START Dataset extract
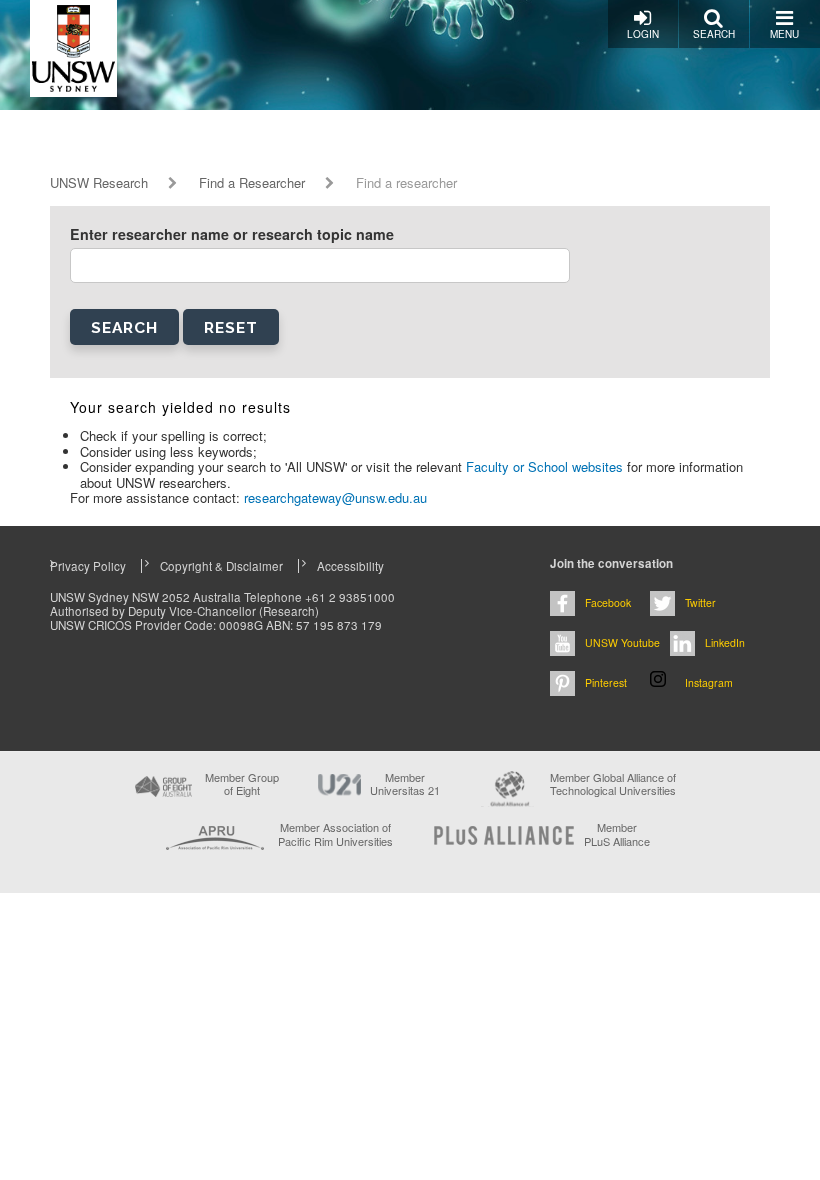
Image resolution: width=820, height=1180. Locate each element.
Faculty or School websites (546, 466)
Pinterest (606, 682)
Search (714, 34)
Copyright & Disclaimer (221, 566)
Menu (784, 34)
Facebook (608, 602)
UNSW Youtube (622, 642)
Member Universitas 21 (405, 784)
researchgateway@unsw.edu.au (335, 497)
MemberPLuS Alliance (617, 834)
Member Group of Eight (242, 784)
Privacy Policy (88, 566)
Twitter (700, 602)
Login (643, 34)
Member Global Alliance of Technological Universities (613, 784)
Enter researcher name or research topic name (232, 234)
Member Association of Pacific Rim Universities (335, 834)
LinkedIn (725, 642)
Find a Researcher (252, 183)
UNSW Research (99, 183)
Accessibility (350, 566)
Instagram (709, 682)
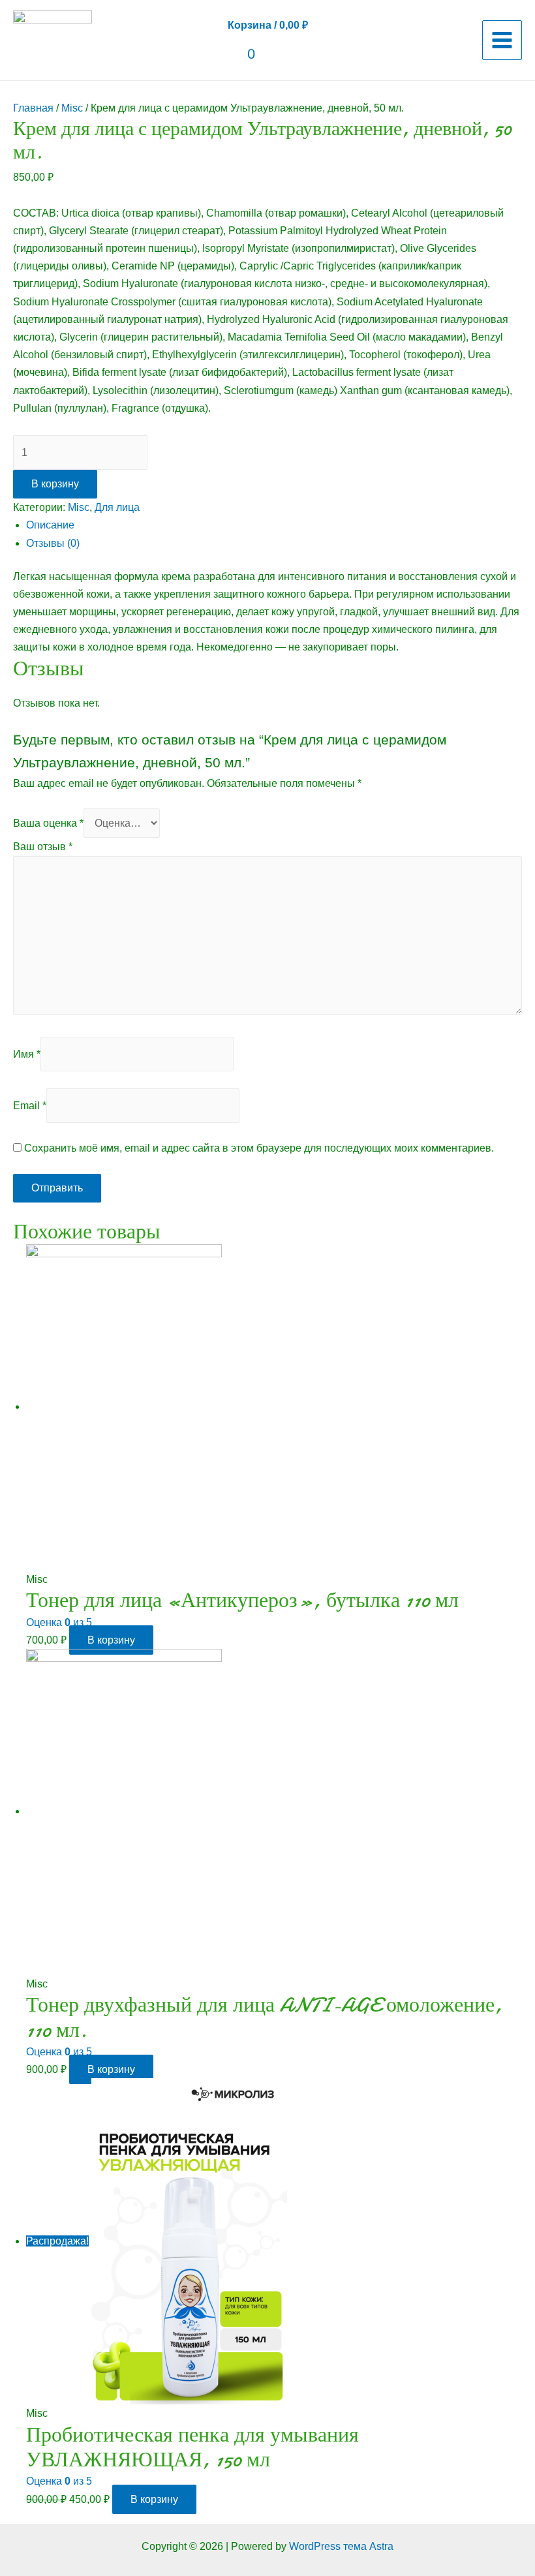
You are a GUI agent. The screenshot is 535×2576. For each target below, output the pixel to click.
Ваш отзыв (42, 846)
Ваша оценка (48, 823)
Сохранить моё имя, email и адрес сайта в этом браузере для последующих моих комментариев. (259, 1148)
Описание (50, 524)
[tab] (274, 525)
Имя (26, 1054)
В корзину (55, 483)
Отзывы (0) (53, 543)
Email (29, 1105)
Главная (33, 108)
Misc (72, 108)
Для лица (117, 507)
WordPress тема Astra (341, 2546)
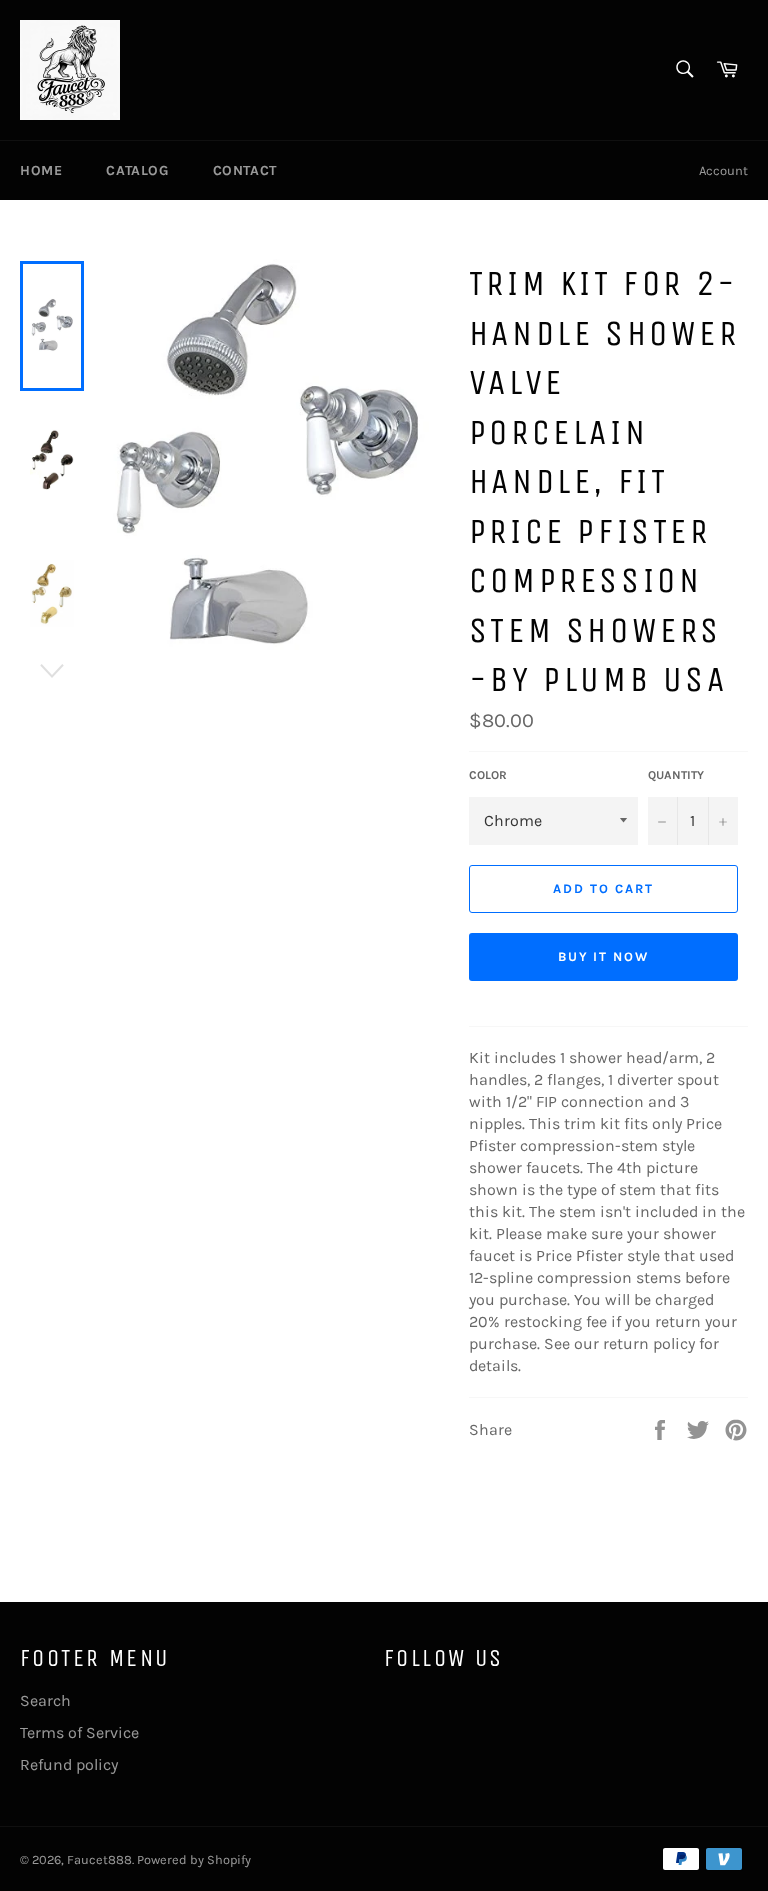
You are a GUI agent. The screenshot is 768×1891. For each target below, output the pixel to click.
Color (488, 775)
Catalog (137, 170)
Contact (245, 170)
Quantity (676, 775)
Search (45, 1700)
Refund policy (69, 1764)
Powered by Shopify (194, 1859)
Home (41, 170)
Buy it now (604, 956)
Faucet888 (99, 1859)
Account (723, 170)
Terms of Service (79, 1732)
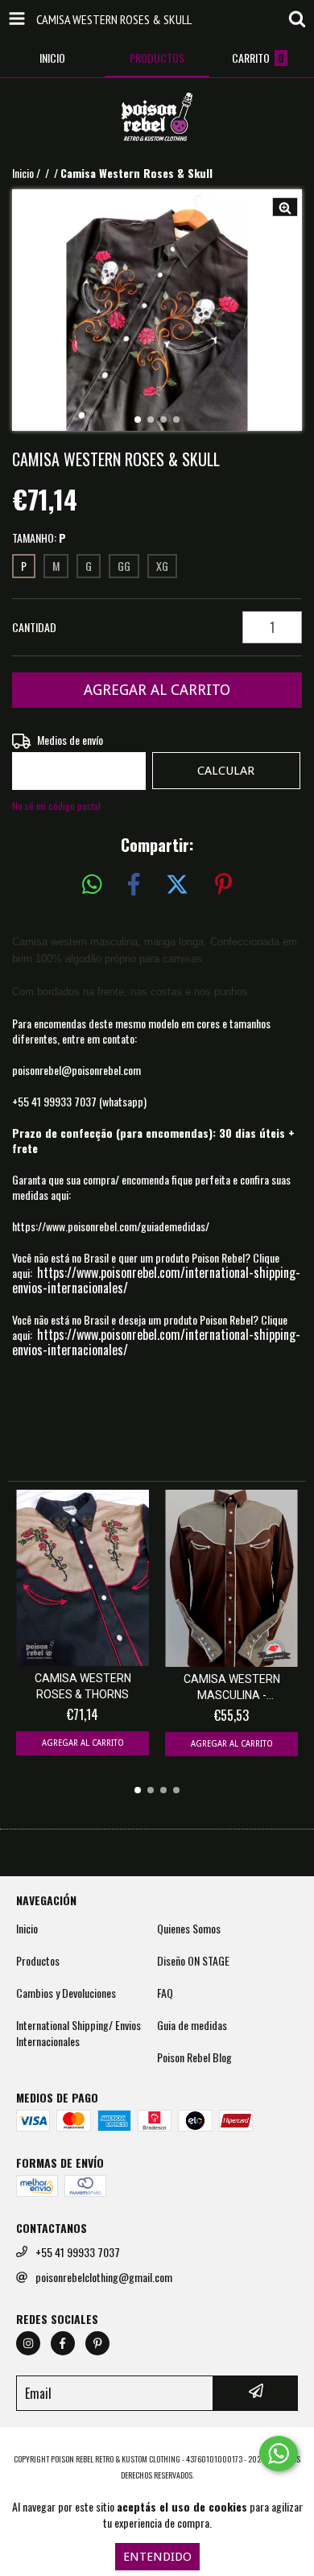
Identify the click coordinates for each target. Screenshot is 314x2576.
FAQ (165, 1993)
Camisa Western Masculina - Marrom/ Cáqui (232, 1688)
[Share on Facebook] (133, 884)
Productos (38, 1961)
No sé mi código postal (56, 805)
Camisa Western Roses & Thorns (83, 1686)
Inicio (23, 172)
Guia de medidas (192, 2025)
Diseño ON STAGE (193, 1961)
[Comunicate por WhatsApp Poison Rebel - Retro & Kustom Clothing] (278, 2453)
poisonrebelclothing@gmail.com (103, 2277)
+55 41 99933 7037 (77, 2252)
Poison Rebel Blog (194, 2057)
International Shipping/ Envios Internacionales (78, 2033)
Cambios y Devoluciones (66, 1993)
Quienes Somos (189, 1929)
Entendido (157, 2556)
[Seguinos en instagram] (28, 2343)
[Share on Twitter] (177, 884)
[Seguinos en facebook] (63, 2343)
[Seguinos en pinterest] (97, 2343)
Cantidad (34, 627)
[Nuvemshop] (157, 2443)
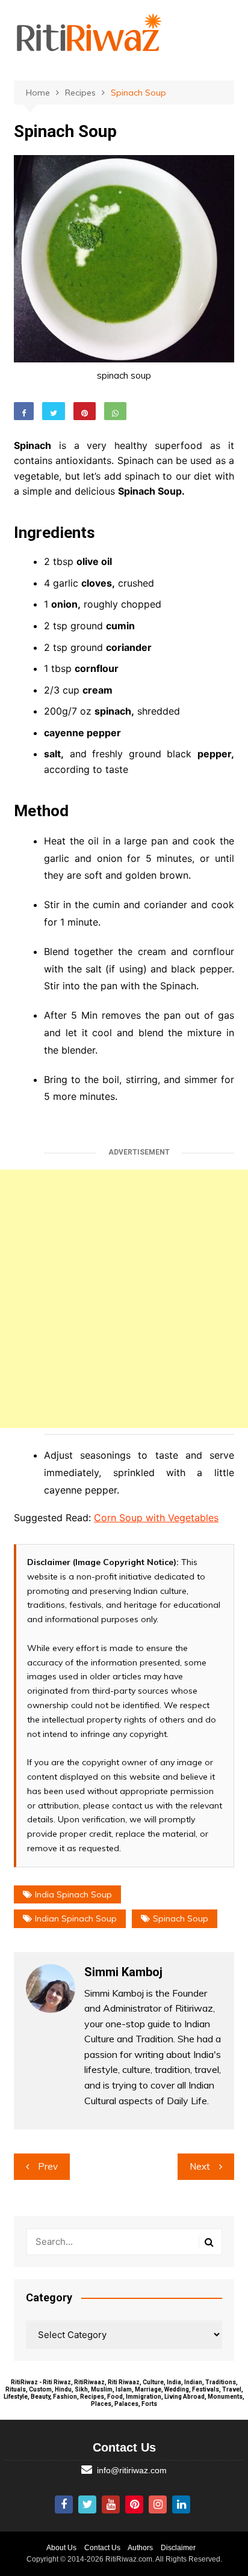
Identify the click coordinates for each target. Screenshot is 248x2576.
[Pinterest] (134, 2504)
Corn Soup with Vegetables (156, 1518)
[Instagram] (158, 2504)
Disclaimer (178, 2548)
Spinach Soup (180, 1918)
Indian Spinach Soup (76, 1918)
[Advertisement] (124, 1299)
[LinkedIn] (181, 2504)
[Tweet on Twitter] (53, 411)
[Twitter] (87, 2504)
END Dataset extract
-- Prompt --
Please return every line in the data that includes the string "Soup".

-- Response --
Corn Soup with Vegetables (156, 1518)
Spinach Soup (180, 1918)
Indian Spinach Soup (76, 1918)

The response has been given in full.